# Selected text
Ms. Yi takes a harsh view of the pervasiveness of materialism and envy (literally translated “greed” and “competition”) impinging on Chinese family affairs.  Being a capitalist pig myself, I will be the first to say that there is absolutely nothing wrong with desiring material well-being for one’s self and one’s family, and I will defend the profit motive and the desire for riches to the bitter end.  However, this comes with the proviso that the pursuit of wealth should never come at the expense of violating principles of ethical conduct.

I think this is what draws Ms. Yi’s ire:  she never explicitly states it, but I suspect she senses that these children are not just growing up in different circumstances, but being wronged. This is probably where the average American reader started in his thought process, rather than with a bunch of esoteric musings about the division of labor.  For most Western readers, it is not merely shocking, but painful to read of families being broken apart for the sake of material gain.  Likely, there is a little bit of anger in one’s reaction as well.  Sacrificing one’s family obligations for the sake of marginal material gain certainly is throwing away the watermelon to collect sesame seeds.

I can vouch for Ms. Yi’s “materialist” conclusions on the basis of another observation.  In addition to Chinese couples sending their children to be raised by their own parents, I have known a great number of Chinese couples that also spent literally years apart, pursing one career goal or another.  Usually, it was graduate school, which can be a 7 to 10 year or more commitment.  This is not entirely unheard of among American couples, but from what I can tell it is pretty common among the Chinese.  There seems to be a fairly causal attitude about leaving one’s spouse for great lengths of time, or conversely, a great deal of emphasis on material and career pursuits. Or both. 

Most Americans view their jobs as a way of supporting their families, or “lifestyle,” if one is still single.  While I don’t know many people who would tell you that a job’s pay does not matter at all, I would say that most would turn down a high salary in exchange for a job they find personally enjoyable or meaningful, or which gives them the benefit of time off with their families.  From most American’s point of view, there would be no point in pursuing a high-paying job that forced him to break up his family in this way.  It would defeat the purpose – to support his “way of life”, which is now broken.  I think Ms. Yi is correct to say that, culturally speaking, material pursuits aren’t quite as important to Americans as they are among the Chinese, although this is of course a broad generalization and one would find a great number of exceptions.  But broadly speaking, in the West employment is usually viewed as a way to support one’s life’s goals, which are generally considered separate from work.  Work is the sacrifice; family life and personal goals are the purpose of the sacrifice.  Among the Chinese, the view seems to be more the other way around:  one must make family sacrifices for the sake of career.

# Your goal
Please reproduce, word for word, the text above about Chinese families and material pursuits between "Ms. Yi takes" and "of ethical conduct.", inclusive.

# Dataset section
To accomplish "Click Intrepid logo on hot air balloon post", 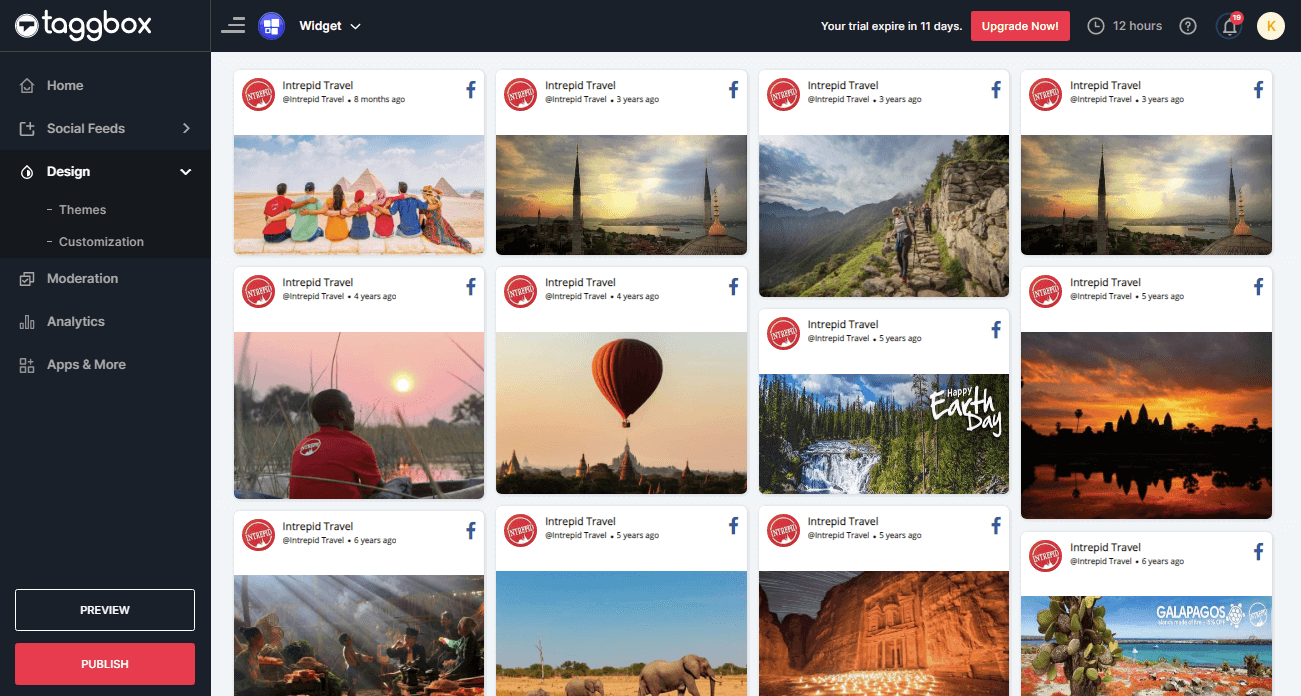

# Solution
Ms. Yi takes a harsh view of the pervasiveness of materialism and envy (literally translated “greed” and “competition”) impinging on Chinese family affairs.  Being a capitalist pig myself, I will be the first to say that there is absolutely nothing wrong with desiring material well-being for one’s self and one’s family, and I will defend the profit motive and the desire for riches to the bitter end.  However, this comes with the proviso that the pursuit of wealth should never come at the expense of violating principles of ethical conduct.